Assigned task: Look for the string "title" in the data below, and copy each line that holds it.
=== Provided data ===
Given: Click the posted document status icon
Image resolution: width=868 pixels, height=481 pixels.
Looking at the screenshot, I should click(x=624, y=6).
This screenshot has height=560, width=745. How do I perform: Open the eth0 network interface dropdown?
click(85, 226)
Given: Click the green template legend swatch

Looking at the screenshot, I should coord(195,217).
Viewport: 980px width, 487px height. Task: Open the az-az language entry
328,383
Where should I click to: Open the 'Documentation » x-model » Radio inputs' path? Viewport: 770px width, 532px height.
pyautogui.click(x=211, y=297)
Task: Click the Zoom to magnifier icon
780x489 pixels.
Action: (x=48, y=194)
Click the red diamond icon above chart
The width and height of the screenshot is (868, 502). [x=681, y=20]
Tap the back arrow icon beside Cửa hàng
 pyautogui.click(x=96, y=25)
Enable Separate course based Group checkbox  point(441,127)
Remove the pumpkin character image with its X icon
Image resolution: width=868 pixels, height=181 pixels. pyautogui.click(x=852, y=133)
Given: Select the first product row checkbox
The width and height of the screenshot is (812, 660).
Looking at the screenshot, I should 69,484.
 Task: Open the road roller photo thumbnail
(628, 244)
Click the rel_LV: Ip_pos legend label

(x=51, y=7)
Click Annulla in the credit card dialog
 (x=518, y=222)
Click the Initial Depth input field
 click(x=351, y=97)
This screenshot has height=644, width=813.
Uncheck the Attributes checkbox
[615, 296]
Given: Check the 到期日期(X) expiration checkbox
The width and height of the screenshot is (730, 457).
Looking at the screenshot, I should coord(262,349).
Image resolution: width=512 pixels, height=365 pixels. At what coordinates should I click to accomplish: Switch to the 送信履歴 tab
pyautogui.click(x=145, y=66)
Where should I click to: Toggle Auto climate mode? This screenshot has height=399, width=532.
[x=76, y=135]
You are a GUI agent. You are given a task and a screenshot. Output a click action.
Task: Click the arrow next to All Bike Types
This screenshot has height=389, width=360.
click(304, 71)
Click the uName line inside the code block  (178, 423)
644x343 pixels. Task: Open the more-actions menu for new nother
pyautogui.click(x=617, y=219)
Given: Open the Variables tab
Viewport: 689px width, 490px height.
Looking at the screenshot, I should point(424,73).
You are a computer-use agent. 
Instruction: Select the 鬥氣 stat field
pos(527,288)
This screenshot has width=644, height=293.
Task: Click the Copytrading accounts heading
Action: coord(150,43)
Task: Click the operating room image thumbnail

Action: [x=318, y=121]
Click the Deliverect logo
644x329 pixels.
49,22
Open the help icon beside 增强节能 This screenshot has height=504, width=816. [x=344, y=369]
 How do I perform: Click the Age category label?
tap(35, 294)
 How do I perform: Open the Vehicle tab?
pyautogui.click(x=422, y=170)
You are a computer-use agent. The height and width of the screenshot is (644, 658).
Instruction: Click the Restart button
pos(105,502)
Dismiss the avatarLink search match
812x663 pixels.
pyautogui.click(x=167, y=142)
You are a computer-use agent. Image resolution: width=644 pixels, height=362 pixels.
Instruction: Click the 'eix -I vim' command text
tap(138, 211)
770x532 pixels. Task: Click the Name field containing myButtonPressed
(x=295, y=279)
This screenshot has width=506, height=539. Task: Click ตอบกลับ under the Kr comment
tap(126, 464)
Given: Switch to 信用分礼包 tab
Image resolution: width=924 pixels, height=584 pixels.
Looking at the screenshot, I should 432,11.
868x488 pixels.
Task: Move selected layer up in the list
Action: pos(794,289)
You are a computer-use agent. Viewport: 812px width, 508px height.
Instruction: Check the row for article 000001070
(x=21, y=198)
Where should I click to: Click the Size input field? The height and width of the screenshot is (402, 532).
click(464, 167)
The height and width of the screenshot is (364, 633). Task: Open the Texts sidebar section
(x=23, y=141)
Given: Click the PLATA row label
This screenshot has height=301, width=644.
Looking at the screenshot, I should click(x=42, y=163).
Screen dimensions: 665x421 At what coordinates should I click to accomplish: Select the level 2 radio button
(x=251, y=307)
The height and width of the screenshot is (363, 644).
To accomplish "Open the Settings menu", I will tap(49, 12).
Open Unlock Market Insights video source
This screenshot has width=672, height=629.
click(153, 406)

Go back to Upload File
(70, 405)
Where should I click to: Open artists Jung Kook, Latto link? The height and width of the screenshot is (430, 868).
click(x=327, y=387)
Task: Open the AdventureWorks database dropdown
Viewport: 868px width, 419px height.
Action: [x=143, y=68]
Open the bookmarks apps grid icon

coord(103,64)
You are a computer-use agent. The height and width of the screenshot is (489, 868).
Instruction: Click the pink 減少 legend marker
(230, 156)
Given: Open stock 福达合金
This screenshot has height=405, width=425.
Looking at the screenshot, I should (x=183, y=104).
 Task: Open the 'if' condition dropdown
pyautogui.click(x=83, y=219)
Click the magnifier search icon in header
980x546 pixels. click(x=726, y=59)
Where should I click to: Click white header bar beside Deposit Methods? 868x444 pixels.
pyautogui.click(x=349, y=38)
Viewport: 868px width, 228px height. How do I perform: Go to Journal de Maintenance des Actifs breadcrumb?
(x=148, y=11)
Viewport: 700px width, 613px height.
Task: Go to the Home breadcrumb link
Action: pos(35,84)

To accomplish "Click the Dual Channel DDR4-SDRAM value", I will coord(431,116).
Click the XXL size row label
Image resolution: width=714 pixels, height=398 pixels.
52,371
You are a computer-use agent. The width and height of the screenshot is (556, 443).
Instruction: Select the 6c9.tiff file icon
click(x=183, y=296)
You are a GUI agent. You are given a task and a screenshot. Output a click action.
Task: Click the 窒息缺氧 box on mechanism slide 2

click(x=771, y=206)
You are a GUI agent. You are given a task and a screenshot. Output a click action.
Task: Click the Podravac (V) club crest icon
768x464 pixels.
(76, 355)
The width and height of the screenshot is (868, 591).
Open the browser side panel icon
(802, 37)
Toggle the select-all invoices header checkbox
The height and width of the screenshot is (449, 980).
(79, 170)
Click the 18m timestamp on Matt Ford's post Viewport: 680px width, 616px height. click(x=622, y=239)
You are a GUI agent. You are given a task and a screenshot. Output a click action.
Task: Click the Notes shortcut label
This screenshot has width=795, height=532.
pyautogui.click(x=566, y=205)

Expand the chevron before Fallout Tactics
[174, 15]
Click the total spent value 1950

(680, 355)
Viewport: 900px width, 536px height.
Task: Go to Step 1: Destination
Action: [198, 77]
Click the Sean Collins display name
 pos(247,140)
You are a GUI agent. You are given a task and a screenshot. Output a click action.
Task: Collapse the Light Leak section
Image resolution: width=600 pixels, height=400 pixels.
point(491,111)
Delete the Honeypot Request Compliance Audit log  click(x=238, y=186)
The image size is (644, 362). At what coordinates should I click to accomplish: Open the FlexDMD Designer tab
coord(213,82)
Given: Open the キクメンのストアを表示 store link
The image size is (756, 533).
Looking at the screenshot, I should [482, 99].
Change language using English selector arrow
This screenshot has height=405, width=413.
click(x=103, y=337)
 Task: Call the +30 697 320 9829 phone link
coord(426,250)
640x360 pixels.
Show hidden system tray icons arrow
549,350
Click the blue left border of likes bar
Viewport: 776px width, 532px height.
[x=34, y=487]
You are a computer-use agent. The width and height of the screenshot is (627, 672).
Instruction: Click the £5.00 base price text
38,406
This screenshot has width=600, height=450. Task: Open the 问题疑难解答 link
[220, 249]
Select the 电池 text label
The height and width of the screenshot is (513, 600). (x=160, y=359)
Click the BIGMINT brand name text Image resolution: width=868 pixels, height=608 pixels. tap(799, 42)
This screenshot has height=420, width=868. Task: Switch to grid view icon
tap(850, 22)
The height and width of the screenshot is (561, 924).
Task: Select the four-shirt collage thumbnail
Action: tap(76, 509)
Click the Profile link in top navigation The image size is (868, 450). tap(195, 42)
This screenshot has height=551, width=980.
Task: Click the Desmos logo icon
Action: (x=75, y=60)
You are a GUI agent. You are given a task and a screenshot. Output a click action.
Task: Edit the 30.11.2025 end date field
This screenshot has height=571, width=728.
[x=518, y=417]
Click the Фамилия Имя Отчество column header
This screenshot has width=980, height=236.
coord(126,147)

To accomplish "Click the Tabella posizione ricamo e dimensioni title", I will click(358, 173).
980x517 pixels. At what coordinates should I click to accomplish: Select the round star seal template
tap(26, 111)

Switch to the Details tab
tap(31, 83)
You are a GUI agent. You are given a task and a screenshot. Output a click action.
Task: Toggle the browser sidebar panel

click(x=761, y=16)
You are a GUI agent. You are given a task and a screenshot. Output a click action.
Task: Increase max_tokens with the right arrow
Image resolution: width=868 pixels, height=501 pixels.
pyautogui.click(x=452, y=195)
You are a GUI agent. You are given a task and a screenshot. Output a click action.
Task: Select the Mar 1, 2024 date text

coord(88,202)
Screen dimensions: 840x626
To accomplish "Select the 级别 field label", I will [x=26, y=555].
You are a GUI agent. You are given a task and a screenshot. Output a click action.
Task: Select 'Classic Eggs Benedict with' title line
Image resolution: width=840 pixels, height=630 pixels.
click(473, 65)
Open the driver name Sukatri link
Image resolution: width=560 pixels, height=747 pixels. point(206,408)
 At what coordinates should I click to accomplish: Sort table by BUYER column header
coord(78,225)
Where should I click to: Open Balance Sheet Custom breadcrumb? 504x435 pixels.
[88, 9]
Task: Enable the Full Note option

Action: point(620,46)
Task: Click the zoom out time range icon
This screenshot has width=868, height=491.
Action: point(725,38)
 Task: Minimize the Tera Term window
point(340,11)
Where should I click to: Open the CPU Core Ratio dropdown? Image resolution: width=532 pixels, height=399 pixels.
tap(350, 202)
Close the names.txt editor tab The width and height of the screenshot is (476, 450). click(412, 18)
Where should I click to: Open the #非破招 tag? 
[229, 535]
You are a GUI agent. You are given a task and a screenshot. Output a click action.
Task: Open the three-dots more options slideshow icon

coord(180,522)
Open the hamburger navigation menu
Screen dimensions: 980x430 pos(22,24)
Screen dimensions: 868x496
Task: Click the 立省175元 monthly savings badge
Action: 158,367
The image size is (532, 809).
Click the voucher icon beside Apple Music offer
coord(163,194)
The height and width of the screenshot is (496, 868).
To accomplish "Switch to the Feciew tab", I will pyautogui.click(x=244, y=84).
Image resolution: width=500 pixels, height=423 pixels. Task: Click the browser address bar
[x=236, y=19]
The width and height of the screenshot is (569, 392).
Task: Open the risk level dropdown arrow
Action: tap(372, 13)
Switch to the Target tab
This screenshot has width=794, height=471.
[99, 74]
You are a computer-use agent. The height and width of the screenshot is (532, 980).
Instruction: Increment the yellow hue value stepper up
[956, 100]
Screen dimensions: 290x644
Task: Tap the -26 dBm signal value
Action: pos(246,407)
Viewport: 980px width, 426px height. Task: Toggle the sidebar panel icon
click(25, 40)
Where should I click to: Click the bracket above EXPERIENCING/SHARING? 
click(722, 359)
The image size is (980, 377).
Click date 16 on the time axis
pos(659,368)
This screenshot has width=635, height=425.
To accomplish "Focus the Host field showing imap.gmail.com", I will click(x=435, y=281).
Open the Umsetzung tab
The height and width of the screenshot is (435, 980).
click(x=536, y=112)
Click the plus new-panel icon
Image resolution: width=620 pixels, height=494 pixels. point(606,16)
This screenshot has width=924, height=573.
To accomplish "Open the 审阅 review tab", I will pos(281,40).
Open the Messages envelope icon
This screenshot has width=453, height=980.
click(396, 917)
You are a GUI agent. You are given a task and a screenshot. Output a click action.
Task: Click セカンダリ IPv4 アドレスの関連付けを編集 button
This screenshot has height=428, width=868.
===
Final answer:
To accomplish "Click the Tabella posizione ricamo e dimensioni title", I will click(358, 173).
Task: Select 'Classic Eggs Benedict with' title line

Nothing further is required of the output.